It isn't always possible to do what you suggest, even if you allowed row permutations.
Example -- suppose box 1 (and its columns) must remain in place:
Code: Select all
1 2 3 | 4 8 6 | 7 5 9
4 5 6 | 9 7 2 | 8 3 1
7 8 9 | 3 1 5 | 2 6 4

Even if it was possible, it would not guarantee that the final result matched one of the 416 minlex types.
For most of the types -- 279 of them -- if you apply a random transformation to the "minlex" version, then there is only one way to restore it to its original form. This means that for most bands, you need to consider all 6^4 "stack & column" permutations, and thier effects on the 1871 ED "3+4" patterns.

Doing that, I come up with 842724 ED patterns.
That's after applying one of the 6^4 column permutations, and then permuting rows in the 3 and 4 clue bands, to give a maxlex result in each band.

That won't mean that you definitely need to test 416*842724 (or 44*842724) different "<filled band, 3/4 pattern>" combinations.
For bands that have automorphisms (in particular, automorphisms that involve a column permutation ... which almost all of them do), you can test a subset of the 842724 of the "3+4" patterns.

To make a "smallest possible" list, for a band type, you can do this:
1) Loop through the list of 842724 patterns.
2) If the pattern is marked as "tested", skip it ... otherwise:
3) Add it to a list of patterns to be tested for that band.
4) Mark it as tested, along with every pattern that can be produced by applying the column permutation from one of the band automorphisms, and permuting rows in the 3 & 4 clue bands to give maxlex results in those bands.
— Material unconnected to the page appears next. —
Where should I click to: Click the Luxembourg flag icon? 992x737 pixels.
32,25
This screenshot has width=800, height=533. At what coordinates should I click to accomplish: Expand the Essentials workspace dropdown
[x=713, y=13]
When I do that for minlex bands, I come up with 283,283,376 different combinations, for an average of 680,970 per band.
Using gangster classes, the result is smaller because of two things: 44 is smaller than 416, of course, but also the "gangster types" have more automorphisms than the "minlex" types.
The number I come up with, using gangsters, is 14,760,393 combinations, for an average of 335,463 patterns per gangster type.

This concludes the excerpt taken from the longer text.